Excerpted data:

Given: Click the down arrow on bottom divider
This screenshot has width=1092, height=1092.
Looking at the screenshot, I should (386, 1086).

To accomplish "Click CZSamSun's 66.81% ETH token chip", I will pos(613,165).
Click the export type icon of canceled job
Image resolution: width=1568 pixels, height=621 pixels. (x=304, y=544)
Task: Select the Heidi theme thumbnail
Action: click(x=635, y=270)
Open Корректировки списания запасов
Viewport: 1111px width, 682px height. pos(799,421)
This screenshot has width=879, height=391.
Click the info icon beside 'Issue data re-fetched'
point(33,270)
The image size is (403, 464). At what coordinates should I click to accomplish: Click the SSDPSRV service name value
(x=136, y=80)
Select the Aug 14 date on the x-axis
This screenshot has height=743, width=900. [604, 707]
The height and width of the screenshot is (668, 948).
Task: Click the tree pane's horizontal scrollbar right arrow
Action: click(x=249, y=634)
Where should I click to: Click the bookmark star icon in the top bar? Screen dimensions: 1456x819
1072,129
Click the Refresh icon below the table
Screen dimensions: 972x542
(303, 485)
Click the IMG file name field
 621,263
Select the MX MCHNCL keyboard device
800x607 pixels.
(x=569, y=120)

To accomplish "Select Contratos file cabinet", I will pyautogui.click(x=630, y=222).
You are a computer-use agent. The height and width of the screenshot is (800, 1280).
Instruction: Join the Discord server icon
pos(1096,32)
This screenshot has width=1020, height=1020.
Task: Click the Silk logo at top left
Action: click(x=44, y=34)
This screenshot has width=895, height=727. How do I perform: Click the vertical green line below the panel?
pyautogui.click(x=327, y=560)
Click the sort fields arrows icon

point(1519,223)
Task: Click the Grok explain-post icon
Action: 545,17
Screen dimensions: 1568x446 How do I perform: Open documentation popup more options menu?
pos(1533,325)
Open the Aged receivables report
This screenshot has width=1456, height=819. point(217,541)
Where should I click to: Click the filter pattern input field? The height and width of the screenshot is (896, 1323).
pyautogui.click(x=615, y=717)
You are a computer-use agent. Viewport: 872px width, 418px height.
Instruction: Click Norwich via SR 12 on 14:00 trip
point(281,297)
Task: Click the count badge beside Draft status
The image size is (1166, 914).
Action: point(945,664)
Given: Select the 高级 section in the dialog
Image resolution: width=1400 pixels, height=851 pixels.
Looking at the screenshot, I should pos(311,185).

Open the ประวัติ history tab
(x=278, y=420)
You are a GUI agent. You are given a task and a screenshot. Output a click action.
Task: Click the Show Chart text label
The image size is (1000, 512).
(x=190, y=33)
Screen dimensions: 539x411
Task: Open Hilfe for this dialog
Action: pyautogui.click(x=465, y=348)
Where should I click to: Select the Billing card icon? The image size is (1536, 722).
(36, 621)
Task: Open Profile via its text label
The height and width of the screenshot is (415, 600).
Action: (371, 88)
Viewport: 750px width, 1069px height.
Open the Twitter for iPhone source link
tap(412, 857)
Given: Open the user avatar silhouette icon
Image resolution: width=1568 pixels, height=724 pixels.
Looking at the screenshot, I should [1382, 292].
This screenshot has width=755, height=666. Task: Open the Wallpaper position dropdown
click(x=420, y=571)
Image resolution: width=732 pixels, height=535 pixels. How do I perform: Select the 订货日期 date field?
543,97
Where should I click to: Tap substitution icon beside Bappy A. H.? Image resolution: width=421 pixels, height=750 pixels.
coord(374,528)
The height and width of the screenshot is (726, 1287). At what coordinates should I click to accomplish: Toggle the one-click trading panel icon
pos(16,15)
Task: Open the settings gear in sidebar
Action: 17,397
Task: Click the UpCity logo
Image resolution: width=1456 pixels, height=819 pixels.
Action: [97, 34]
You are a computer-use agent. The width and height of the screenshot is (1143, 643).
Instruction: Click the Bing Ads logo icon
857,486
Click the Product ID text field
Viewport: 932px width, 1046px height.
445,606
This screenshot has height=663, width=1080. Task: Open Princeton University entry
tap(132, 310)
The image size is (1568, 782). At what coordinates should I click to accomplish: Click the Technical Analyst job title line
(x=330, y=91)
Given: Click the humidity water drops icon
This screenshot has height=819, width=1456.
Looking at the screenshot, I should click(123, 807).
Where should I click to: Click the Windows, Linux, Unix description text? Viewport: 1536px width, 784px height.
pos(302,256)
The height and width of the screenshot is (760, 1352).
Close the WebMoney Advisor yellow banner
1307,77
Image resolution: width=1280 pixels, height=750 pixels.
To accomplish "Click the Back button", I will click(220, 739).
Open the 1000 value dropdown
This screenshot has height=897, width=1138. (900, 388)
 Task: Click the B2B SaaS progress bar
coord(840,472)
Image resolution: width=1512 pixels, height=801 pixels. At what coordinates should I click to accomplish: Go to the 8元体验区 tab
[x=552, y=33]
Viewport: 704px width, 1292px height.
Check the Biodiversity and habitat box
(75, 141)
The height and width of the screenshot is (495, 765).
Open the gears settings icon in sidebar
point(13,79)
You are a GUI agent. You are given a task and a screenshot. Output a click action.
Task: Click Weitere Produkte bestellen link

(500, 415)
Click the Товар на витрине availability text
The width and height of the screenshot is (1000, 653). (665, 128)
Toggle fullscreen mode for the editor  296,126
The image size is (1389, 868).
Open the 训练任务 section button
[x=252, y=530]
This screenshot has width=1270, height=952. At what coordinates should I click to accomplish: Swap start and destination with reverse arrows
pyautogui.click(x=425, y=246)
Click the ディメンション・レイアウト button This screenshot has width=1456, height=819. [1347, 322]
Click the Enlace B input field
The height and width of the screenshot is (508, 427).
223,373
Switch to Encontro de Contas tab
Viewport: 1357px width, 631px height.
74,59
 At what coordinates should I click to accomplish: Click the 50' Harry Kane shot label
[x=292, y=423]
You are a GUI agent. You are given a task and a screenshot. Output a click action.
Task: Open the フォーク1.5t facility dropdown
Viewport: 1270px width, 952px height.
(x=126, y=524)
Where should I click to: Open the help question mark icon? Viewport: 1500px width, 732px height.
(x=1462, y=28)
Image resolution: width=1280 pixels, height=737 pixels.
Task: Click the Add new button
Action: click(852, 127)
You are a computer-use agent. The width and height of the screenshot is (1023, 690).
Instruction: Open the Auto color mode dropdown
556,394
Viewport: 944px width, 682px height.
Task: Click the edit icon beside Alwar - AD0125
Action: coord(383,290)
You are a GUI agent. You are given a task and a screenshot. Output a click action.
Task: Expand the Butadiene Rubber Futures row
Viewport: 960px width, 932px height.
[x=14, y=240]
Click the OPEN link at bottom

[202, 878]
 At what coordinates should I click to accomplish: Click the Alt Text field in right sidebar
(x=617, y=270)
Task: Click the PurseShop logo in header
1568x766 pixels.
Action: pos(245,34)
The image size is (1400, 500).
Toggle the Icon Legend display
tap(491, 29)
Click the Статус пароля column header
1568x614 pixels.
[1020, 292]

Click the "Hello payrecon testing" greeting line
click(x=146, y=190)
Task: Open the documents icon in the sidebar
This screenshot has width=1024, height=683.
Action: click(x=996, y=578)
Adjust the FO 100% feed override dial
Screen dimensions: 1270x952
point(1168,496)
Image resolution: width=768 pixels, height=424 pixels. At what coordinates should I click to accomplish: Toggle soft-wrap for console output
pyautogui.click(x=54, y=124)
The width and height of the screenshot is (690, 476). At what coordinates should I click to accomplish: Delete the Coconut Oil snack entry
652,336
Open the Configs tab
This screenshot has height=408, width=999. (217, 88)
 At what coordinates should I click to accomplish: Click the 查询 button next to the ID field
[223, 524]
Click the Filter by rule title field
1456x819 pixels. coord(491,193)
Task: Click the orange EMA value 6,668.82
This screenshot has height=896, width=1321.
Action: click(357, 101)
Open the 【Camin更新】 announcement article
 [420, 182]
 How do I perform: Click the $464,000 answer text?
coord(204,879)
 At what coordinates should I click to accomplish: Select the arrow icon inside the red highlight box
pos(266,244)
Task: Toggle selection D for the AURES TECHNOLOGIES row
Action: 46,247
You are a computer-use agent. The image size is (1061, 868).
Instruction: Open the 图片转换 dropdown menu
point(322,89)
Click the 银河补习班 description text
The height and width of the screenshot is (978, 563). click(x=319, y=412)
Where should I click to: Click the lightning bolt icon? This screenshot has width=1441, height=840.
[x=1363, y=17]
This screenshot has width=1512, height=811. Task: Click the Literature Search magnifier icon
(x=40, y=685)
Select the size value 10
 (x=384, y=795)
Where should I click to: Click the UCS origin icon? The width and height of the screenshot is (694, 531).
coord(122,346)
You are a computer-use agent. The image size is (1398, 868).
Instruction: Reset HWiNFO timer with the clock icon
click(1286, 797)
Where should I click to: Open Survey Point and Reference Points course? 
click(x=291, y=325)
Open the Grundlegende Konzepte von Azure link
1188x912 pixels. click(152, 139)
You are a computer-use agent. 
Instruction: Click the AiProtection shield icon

To be done: Rewrite the lines of the records from the line containing "Click the export type icon of canceled job" through the line containing "(x=569, y=120)", both included, as a numbered list. Leave out any blank lines.

Solution below:
1. Click the export type icon of canceled job
2. Image resolution: width=1568 pixels, height=621 pixels. (x=304, y=544)
3. Task: Select the Heidi theme thumbnail
4. Action: click(x=635, y=270)
5. Open Корректировки списания запасов
6. Viewport: 1111px width, 682px height. pos(799,421)
7. This screenshot has width=879, height=391.
8. Click the info icon beside 'Issue data re-fetched'
9. point(33,270)
10. The image size is (403, 464). At what coordinates should I click to accomplish: Click the SSDPSRV service name value
11. (x=136, y=80)
12. Select the Aug 14 date on the x-axis
13. This screenshot has height=743, width=900. [604, 707]
14. The height and width of the screenshot is (668, 948).
15. Task: Click the tree pane's horizontal scrollbar right arrow
16. Action: click(x=249, y=634)
17. Where should I click to: Click the bookmark star icon in the top bar? Screen dimensions: 1456x819
18. 1072,129
19. Click the Refresh icon below the table
20. Screen dimensions: 972x542
21. (303, 485)
22. Click the IMG file name field
23.  621,263
24. Select the MX MCHNCL keyboard device
25. 800x607 pixels.
26. (x=569, y=120)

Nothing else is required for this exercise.